Harry redressed and stepped out of the cabin.

"The only other thing we need is socks," Snape said consulting Minerva's list. "Apparently your shoes survived?" he ended questioningly.

"Yes, sir" Harry answered flatly, anger still colouring his tone. Again the woman led them through the store.

"What's your shoe size?" she asked and again Harry felt the embarrassment of not knowing his own sizes. The attendant looked at him, heaved a very put-upon sigh and turned to the rack.

"These should do," she stated and put six pairs of socks in the second basket she'd produced from Merlin-knows-where. She escorted them to the cashier and nodded to Snape while giving Harry a condescending smile. Harry was certain now: she just _had_ to be related to Snape.

After they were bundled out with their bags, Snape immediately took Harry's arm and proceeded to drag him to a secluded little alley between to storefronts. Snape took out his wand and shrank the bags.

"Put these in your pocket, mr. Potter," he instructed and again took Harry by the arm. "Let's go." At this point Harry felt relieved. The trip was over and soon they'd be back in Hogwarts. Even the fact he was being dragged like a doll through the street couldn't temper his relief. Harry was going to go to his dorm room and stay there for the rest of this miserable day.

When they entered the Leaky Cauldron to floo back to Hogwarts, Harry became aware of a strange noise beside him. At first he couldn't quite place it but then it dawned on him with fascinated horror. Snape was _humming _under his breath.

* * *

"Ah, Severus, how was the shopping trip? You're back, quite a bit earlier then I expected." The Headmaster sat with his feet up on his desk.

"Does Minerva know you're showing your appalling manners to students?" Snape asked cattily. The Headmaster quickly removed his feet.

"Lemon drop, Harry?" The Headmaster held out the bowl. Harry shook his head.

"No thank you, Headmaster." He shuffled his feet. Harry wanted to be _very_ far away from here before Snape started telling the Headmaster about the trip. He was sure he wouldn't be able to look the Headmaster in the eye again.

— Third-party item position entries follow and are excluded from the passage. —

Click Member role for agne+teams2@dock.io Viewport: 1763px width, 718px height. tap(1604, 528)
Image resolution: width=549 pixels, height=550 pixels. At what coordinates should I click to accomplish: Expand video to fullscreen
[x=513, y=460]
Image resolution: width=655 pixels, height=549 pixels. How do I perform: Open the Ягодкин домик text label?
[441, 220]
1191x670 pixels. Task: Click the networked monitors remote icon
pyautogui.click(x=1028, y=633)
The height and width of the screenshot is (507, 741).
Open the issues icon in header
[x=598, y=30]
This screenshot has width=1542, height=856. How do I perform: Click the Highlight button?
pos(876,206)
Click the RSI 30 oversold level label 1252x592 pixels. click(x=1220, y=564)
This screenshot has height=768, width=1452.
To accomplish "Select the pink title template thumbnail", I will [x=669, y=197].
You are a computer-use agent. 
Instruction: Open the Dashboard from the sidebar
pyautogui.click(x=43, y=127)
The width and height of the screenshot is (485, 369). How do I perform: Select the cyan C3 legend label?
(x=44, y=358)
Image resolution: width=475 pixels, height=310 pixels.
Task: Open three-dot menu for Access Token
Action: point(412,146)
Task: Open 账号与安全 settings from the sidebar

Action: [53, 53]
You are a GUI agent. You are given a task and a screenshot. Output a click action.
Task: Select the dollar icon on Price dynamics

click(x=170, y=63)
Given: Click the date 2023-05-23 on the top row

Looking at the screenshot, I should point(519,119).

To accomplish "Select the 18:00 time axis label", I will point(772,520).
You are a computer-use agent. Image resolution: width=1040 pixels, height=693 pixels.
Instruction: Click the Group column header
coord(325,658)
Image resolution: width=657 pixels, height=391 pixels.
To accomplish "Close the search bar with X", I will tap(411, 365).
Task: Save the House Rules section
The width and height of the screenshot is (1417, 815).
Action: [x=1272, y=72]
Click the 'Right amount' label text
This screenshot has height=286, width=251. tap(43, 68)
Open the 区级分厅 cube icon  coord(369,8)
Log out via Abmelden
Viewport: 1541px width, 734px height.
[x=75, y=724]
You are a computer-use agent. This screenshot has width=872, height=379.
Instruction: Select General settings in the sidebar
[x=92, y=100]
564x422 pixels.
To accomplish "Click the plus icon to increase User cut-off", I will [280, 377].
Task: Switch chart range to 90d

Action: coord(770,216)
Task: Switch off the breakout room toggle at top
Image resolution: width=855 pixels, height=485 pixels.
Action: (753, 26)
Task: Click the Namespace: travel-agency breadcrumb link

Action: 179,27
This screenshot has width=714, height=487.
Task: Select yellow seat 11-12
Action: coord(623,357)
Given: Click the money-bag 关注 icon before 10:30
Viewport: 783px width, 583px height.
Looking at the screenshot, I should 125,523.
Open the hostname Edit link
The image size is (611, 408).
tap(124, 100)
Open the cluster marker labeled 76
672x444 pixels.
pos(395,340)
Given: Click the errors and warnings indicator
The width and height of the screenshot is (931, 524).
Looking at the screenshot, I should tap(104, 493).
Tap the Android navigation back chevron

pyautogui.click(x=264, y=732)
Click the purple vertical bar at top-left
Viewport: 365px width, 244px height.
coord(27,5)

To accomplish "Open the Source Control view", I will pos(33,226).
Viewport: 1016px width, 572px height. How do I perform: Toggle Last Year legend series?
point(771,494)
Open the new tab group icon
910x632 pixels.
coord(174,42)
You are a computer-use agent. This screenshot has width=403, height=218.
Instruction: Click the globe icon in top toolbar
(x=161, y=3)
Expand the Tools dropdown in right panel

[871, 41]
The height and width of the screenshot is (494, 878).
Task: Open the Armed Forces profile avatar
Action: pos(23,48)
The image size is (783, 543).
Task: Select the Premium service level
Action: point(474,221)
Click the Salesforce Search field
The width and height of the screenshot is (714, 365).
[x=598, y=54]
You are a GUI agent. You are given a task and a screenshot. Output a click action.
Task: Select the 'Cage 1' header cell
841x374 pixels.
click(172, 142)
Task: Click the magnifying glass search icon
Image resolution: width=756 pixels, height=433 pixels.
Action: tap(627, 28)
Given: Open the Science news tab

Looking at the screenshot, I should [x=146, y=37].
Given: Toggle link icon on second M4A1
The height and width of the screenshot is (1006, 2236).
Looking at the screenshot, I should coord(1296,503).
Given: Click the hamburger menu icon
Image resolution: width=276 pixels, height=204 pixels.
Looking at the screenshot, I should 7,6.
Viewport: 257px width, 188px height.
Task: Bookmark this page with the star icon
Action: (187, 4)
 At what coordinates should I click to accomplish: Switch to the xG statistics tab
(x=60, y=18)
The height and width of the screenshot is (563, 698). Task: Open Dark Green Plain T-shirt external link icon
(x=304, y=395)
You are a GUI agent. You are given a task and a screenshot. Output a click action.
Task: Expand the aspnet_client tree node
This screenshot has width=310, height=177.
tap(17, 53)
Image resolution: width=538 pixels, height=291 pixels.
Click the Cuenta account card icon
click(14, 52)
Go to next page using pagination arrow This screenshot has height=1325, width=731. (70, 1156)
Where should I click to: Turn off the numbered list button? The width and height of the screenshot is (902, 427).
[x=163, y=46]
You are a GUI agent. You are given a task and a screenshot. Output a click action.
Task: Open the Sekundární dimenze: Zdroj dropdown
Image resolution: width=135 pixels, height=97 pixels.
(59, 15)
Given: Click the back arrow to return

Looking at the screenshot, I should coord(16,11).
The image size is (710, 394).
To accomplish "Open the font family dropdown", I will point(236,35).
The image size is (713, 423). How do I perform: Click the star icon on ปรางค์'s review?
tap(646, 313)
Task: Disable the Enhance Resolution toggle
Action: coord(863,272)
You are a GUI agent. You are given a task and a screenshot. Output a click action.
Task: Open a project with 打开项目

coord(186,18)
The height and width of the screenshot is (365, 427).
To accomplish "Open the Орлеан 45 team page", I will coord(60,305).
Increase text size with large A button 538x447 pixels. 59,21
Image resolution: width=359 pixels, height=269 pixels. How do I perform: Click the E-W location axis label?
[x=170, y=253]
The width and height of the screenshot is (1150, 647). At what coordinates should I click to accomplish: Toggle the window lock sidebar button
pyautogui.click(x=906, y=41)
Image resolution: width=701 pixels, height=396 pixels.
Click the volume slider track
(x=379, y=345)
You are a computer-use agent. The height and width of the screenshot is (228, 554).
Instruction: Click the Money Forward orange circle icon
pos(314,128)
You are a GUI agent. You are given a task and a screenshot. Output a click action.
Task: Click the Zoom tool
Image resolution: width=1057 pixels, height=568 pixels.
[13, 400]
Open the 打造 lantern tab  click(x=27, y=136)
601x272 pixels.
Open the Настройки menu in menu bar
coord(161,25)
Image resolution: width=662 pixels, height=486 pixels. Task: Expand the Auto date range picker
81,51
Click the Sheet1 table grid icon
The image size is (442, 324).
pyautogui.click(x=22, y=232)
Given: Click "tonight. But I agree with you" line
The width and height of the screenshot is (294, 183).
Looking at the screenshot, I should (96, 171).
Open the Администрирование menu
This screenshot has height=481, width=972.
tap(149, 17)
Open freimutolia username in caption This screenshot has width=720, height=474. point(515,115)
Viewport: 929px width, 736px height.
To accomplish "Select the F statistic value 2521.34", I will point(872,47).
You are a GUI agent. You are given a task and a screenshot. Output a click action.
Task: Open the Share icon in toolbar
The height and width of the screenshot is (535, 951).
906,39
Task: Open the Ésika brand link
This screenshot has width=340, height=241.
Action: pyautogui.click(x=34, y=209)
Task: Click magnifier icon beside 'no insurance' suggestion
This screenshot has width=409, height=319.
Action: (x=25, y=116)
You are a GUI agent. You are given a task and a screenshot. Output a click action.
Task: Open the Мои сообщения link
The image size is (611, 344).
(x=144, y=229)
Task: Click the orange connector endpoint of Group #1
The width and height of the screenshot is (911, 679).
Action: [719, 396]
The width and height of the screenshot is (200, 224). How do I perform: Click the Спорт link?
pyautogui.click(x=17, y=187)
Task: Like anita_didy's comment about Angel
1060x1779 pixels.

"Go put your things away, Harry," the Headmaster said. "I'm sure your friends want to hear everything about your trip." They can keep wondering about it, Harry thought I'm _never _going to tell anyone about this.

* * *

"Oi, Mate, how was the shopping? Did MacGonnagall take you to Fortescue's?" Ron asked immediately when Harry entered the Tower.

"No, she didn't." Harry said, "And I didn't see the new Nimbus." This was said in the direction of Seamus. "It was an horrible trip, and that is all I'm ever going to say about it." he announced to the Common Room in general, before slipping up the stairs to the dorm. He hoped the rest of the house would take it as a warning and stop asking questions.

Not even ten minutes later, the door to the dorms opened and Hermione, Ron, Seamus and Neville entered with worried looks.

"Harry? Who took you shopping? I saw Professor MacGonnagall in the library earlier this day." Hermione asked. Harry groaned. Why couldn't they leave him in peace?

"..." he mumbled into his pillow.

"Who?" Ron asked, "I didn't quite catch that, mate."

"I said: Snape." Harry almost yelled. There was a moment of stunned silence. And then he heard it: strange muffled noises, almost a cross between hiccoughs and snorts. Someone was trying to keep in his laughter. Scratch that, several someones were trying to keep in their laughter. And failing miserably.

Harry closed the curtains and pulled the duvet over his head. He wasn't going to come out until they were gone for dinner. Or until the day was over. Better yet, the week. Hell, he was _never_ going to come out.